## Problem description
Copy, exactly and without additions, every line in the records below from the one holding "The image size is (641, 1568)." through the one holding "This screenshot has width=640, height=395.", both ends included.

## Listed entries
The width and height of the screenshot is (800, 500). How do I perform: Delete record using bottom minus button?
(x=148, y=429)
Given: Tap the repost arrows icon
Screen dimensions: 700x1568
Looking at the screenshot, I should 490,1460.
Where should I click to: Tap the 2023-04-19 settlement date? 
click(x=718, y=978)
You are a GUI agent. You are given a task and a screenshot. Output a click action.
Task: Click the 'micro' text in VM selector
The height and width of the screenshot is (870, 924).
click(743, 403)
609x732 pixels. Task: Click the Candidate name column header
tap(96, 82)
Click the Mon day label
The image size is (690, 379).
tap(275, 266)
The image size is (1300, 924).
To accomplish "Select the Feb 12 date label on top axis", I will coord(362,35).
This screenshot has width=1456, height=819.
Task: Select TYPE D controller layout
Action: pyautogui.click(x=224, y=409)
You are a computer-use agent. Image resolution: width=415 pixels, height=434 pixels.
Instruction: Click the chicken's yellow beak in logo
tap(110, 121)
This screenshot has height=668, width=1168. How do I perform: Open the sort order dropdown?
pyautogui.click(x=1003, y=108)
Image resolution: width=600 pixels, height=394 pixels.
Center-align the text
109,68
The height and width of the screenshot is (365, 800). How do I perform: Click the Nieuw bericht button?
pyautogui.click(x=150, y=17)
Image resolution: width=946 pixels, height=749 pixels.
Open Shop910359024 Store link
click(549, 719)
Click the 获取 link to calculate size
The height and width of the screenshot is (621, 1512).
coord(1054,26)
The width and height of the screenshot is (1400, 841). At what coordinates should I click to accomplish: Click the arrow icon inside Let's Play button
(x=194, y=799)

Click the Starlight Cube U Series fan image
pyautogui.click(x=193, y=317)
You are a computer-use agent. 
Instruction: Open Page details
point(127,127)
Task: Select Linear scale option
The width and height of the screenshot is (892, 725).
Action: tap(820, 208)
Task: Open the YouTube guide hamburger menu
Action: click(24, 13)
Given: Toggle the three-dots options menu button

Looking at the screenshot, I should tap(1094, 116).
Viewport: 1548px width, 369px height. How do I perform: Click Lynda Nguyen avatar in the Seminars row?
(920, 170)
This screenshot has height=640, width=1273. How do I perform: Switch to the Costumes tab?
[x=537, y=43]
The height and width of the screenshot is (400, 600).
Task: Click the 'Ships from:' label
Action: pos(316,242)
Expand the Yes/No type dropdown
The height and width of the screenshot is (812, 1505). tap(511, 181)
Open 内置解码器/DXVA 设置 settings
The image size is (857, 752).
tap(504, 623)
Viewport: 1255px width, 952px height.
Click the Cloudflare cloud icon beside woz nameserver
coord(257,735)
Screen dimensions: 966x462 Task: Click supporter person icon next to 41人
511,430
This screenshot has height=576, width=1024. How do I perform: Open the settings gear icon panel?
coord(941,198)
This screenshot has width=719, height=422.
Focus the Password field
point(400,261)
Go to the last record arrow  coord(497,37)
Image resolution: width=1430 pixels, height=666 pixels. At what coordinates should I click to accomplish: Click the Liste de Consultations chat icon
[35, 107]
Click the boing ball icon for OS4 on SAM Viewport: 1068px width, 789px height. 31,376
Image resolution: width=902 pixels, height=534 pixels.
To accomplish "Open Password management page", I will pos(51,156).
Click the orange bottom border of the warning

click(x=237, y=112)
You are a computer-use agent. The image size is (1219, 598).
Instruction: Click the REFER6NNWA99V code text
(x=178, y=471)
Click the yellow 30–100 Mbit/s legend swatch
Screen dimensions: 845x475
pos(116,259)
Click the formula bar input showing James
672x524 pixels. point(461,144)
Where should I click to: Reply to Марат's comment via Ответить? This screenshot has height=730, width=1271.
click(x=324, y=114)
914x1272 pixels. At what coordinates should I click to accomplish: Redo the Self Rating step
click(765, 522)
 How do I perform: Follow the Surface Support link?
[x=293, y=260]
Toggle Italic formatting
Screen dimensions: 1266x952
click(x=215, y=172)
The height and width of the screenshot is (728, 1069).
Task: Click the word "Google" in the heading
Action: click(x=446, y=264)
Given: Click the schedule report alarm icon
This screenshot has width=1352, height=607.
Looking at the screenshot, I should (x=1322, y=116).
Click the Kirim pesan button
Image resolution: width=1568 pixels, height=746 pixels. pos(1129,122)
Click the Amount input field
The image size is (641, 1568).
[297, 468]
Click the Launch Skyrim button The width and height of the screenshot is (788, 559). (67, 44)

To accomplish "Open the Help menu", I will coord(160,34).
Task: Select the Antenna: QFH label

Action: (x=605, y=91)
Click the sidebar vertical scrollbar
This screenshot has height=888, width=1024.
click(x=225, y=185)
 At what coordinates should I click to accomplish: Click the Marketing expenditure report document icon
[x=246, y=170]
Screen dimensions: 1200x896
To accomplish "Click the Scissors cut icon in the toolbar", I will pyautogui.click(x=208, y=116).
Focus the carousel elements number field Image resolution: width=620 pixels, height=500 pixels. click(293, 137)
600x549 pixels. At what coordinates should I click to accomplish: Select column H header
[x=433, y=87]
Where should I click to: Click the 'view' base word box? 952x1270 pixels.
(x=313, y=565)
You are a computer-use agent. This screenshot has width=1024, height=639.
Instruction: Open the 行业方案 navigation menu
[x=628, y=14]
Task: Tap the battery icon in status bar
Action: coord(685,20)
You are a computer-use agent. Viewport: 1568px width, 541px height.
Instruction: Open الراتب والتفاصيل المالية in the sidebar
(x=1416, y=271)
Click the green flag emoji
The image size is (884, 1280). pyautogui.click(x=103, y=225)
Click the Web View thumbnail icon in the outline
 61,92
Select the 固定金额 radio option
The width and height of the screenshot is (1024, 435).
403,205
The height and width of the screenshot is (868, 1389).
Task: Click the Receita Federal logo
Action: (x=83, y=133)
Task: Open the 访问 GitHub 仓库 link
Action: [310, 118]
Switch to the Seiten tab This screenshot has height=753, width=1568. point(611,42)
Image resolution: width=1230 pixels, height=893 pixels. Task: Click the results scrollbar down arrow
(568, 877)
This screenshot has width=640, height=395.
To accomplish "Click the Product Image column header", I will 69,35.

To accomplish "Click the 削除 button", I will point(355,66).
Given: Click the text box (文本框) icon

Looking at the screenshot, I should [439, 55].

## Exercise answer
The image size is (641, 1568).
[297, 468]
Click the Launch Skyrim button The width and height of the screenshot is (788, 559). (67, 44)

To accomplish "Open the Help menu", I will coord(160,34).
Task: Select the Antenna: QFH label

Action: (x=605, y=91)
Click the sidebar vertical scrollbar
This screenshot has height=888, width=1024.
click(x=225, y=185)
 At what coordinates should I click to accomplish: Click the Marketing expenditure report document icon
[x=246, y=170]
Screen dimensions: 1200x896
To accomplish "Click the Scissors cut icon in the toolbar", I will pyautogui.click(x=208, y=116).
Focus the carousel elements number field Image resolution: width=620 pixels, height=500 pixels. click(293, 137)
600x549 pixels. At what coordinates should I click to accomplish: Select column H header
[x=433, y=87]
Where should I click to: Click the 'view' base word box? 952x1270 pixels.
(x=313, y=565)
You are a computer-use agent. This screenshot has width=1024, height=639.
Instruction: Open the 行业方案 navigation menu
[x=628, y=14]
Task: Tap the battery icon in status bar
Action: coord(685,20)
You are a computer-use agent. Viewport: 1568px width, 541px height.
Instruction: Open الراتب والتفاصيل المالية in the sidebar
(x=1416, y=271)
Click the green flag emoji
The image size is (884, 1280). pyautogui.click(x=103, y=225)
Click the Web View thumbnail icon in the outline
 61,92
Select the 固定金额 radio option
The width and height of the screenshot is (1024, 435).
403,205
The height and width of the screenshot is (868, 1389).
Task: Click the Receita Federal logo
Action: (x=83, y=133)
Task: Open the 访问 GitHub 仓库 link
Action: [310, 118]
Switch to the Seiten tab This screenshot has height=753, width=1568. point(611,42)
Image resolution: width=1230 pixels, height=893 pixels. Task: Click the results scrollbar down arrow
(568, 877)
This screenshot has width=640, height=395.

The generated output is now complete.